Pero no experimentó en su rostro una sensación de triunfo como cuando se alcanza un gran meta: algo no había salido bien. El reloj no funcionó. Comenzó a agitarlo y su esfuerzo fue vano. “¿Qué voy a decirle a papá?”, pensó.
Salió y cerró la puerta desportillada de su taller para dirigirse a toda carrera a casa de don Rafa, el relojero del pueblo. Cuando iba llegando, don Rafa procedía a cerrar la puerta de su negocio.
—¡Don Rafa! ¡Don Rafa!
—¿Qué sucede, muchacho? —respondió el relojero con turbación.
—Le traigo el reloj de papa, creo que está dañado.
—Está bien, déjalo. Primero voy almorzar, luego lo reviso —declaró don Rafa impávido, sin imaginar la urgencia que reclamaba Miguel.
El muchacho miró la posición del sol y recordó el compromiso de buscar a su padre al sitio en que lo dejaba siempre el transporte.

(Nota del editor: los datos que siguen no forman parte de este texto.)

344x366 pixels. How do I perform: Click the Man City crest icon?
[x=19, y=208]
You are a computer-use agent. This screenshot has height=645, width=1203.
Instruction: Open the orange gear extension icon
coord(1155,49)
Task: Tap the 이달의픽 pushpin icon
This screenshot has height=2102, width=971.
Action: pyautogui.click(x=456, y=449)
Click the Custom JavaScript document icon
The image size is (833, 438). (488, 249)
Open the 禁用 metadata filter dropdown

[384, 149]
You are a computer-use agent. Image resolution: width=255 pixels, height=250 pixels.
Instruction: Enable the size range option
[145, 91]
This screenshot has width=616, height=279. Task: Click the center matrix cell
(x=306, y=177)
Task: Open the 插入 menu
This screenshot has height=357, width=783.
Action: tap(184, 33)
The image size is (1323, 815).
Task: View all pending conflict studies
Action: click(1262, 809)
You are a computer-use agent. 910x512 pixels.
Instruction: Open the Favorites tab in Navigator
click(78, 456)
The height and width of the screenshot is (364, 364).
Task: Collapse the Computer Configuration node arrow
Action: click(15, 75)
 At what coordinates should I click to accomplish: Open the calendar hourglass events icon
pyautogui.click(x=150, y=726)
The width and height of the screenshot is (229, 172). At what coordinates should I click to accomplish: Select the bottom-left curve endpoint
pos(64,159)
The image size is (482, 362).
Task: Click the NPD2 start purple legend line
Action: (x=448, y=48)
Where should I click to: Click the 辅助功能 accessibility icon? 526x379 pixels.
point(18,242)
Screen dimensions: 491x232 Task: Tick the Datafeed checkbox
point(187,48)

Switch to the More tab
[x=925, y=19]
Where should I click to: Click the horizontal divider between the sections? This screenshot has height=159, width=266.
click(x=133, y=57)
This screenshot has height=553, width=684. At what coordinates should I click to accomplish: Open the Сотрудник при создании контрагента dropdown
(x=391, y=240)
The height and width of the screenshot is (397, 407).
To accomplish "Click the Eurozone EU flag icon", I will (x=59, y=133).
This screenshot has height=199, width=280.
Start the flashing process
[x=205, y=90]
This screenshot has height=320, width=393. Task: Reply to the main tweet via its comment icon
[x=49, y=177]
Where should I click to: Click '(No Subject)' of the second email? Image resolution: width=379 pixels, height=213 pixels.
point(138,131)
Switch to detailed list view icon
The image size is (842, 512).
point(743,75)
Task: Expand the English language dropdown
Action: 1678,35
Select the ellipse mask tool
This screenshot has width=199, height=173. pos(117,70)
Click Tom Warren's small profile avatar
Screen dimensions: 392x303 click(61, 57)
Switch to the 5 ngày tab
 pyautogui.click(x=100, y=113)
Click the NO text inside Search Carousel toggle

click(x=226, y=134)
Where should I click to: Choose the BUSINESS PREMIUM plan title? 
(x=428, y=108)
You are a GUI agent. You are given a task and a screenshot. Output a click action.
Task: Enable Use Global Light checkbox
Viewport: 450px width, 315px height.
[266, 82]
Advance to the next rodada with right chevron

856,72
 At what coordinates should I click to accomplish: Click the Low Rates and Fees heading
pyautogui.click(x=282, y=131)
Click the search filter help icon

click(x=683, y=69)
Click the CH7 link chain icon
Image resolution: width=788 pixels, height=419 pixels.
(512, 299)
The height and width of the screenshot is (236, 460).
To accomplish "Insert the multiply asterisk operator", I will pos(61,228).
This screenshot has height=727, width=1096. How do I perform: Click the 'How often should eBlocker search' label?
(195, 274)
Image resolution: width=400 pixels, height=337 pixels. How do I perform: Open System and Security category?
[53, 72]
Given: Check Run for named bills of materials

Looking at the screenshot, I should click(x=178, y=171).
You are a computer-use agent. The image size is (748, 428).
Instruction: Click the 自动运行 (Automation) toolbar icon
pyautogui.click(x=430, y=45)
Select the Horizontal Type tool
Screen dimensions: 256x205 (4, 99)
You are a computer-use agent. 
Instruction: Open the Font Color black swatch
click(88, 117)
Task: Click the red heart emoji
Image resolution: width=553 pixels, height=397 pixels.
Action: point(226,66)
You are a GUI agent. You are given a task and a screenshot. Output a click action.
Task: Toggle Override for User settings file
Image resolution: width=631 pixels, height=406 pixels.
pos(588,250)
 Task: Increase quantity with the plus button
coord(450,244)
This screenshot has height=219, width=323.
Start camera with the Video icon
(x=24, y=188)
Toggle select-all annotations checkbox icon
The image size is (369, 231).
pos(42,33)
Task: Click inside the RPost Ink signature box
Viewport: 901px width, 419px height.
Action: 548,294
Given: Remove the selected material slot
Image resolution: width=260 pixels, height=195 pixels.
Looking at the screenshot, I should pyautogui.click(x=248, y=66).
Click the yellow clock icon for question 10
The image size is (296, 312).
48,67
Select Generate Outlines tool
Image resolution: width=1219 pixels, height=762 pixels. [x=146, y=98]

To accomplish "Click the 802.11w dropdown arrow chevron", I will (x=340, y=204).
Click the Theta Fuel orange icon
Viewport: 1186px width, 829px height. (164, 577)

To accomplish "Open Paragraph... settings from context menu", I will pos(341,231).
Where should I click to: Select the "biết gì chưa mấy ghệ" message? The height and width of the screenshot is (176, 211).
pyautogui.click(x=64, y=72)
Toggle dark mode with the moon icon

Se despidió del técnico y sin mucho esfuerzo pedaleó rumbo a la parada.
En el borde de la carretera principal aguardaba paciente don Miguel, quien era un hombre calvo y gordo de complexión y próximo a los cuarenta años. Vestía una braga roja y portaba un morral negro sobre su espalda. A primera vista aparentaba ser un hombre tranquilo; en contraste con la desmesurada audacia de su hijo.
—¿Cómo están por la casa, Miguelito?
—Todo bien papá. Nada más tu reloj dejó de funcionar y lo llevé a don Rafa, para chequearlo.
—Hiciste bien, hijo. Tienes sentido de pertenencias por las cosas nuestras. Ese será mi regalo de graduación para ti. Es una herencia de tu abuelo, ojalá dure en tus manos otros cuarenta años —dijo don Miguel, orgulloso.
El padre condujo la bicicleta y Miguel venía sentado sobre la barra, todavía preocupado por la suerte del reloj.
Cuando ya se encontraban a escasos cien metros de la casa, don Miguel preguntó:
—Hijo, ¿aquel no es don Rafa?
—Sí, papá. A lo mejor trae noticias de tu reloj —dijo Miguel con un nudo en la garganta y sudando frío.
El padre del muchacho pensó: “Ojalá no se le vaya la mano, porque don Rafa no tiene misericordia para cobrar”.
—Saludos, don Miguel. Aquí traigo su reloj —dijo el técnico, sonriente.
—¿Cuánto le debo, amigo? —preguntó el viejo Miguel, preocupado por la respuesta que pudiera darle el fogoso relojero.
—No me debe nada: sólo faltaba darle cuerdas.
Los ojos del muchacho querían saltar de emoción, sentía que para él se activaban las agujas de otro reloj, que empezaría a marcar el trazo de un nuevo horizonte.
—Gracias, don Rafa. No sé por qué olvido siempre darle cuerdas al reloj. Algo tan sencillo, porque desarmarlo y volverlo a armar es una verdadera hazaña.
—Así es —asintió el relojero, poniendo en marcha su bicicleta.
Don Miguel se puso el reloj en su muñeca izquierda y después lo llevó al oído.
—Ahora lo siento mejor: zumba como el motor de un carro nuevo.
Mientras el viejo llevaba abrazado a su hijo rumbo al interior de la casa, hizo la pregunta que desentrañaría la expectativa cifrada.
—¿Miguelito, siempre vas a estudiar Ingeniería Mecánica?
—No, papá. Voy a estudiar Comunicación Social: seré periodista.